吉良満夫先生御退職特集


御退職寄稿 「Enjoy Research!」 吉良 満夫

「吉良満夫先生のご退職に寄せて」 群馬大学 石田 真太郎


Enjoy Research!


吉良 満夫


甲先生


 私は生まれてからずっと、大阪の河内、布施市(今の東大阪市)に住んでいたので、大阪近辺からあまり出たことがなかった。高校時代の修学旅行で日光に行ったのが、最も東の端であった。それが、恩師の櫻井英樹先生が京大の助教授から東北大の教授に栄転されたため、思いがけなくも、私も仙台に来ることになった。昭和45年3月、26歳の時に初めて東北の地を踏んだ。以来、ずっと居ついて37年が経ち、もう、東大阪に住んでいた期間をはるかに超えてしまった。今年3月に無事に定年を迎えることになったが、この間、助手、助教授、教授として、化学教室には大変お世話になった。私を育んでくれた東北大学に感謝の念でいっぱいである。

 平成7年7月から有機化学第二研究室を担当することになったのだが、いつのころからか、研究室の合言葉は"Enjoy Research!"ということになっていた。
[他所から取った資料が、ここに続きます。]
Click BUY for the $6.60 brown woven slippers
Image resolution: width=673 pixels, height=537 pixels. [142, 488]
この言葉は教授になりたてのころ、新入生向けの研究室紹介パンフレットの中で、末尾に書いたのが最初ではなかったかと思う。どんなことを書いたのかもう忘れたが、化学科に来たある学生が、「入学前にそのパンフレットを帰りの列車の中で読んで、すごく勇気付けられ、意欲が湧いてきました」といっていた。たった一人からでもこのような言葉を聞いて、内心大変うれしかったことを覚えている。
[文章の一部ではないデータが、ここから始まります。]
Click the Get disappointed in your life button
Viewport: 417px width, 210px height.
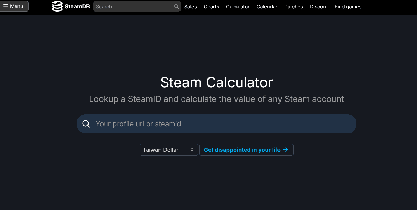[x=246, y=150]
 "Enjoy Research!"はありふれた言葉ではあるが、なかなか含蓄のある言葉である。論語の雍也第六に「子曰、知之者、不如好之者、好之者、不如樂之者」とある。「知る」、「好む」、「楽しむ」のうちで、「楽しむ」が最高位に位置づけられている。英語の"Enjoy"という言葉と日本語の「楽しむ」あるいは中国語の「樂」という言葉とは、意味内容にそれほど大きな隔たりがないように思われるが、"Enjoy"のほうが何かさらっとしていて好きだ。論語の「樂」は何か修行を積んで到達する境地のような感じがして、重い。
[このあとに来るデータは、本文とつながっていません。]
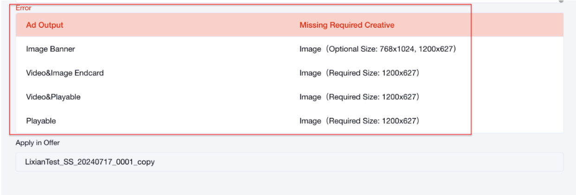This screenshot has height=195, width=576.
Task: Click the gray circle handle at top right
Action: (x=561, y=1)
 研究室に来る学生のほとんどが、「研究」という心地よい言葉に夢を抱いて入ってくる。ところが実際に研究をスタートしてしばらくすると、研究の難しさ、自分の力のなさに愕然とする。今まで学んできたことはなんだったのだろう?いっぱしの化学者気取りでいても、ほとんど実践的な経験は積んでいないので、何も自分ひとりではできない。自分の腕が悪いのか、テーマが悪いのか分からないが予想通りには反応は進まない。これらは私自身の経験でもあるが、おそらく研究室に入ってしばらくすると、誰でも大なり小なり思うことではないか。そう考えると、やはり、学生たちにはどこかで研究を楽しむ姿勢を持ってほしいと思う。研究の壁にぶつかった時ほど、これが研究の醍醐味であることを知れ、壁を突き破る、あるいは乗り越える、そのプロセスを楽しめ、と励ましたいと思い、この言葉が出てきたように思う。不思議なもので(本当は研究室のほかの先生方の指導の賜物であったと思うが、私の目には不思議なことに映った)、学生は研究者として年々成長してゆく。彼らの内なる力と研究室のもつ力のなんともいえない相乗効果で、成長してくれる。それを見続けられたことは、教師冥利に尽きる。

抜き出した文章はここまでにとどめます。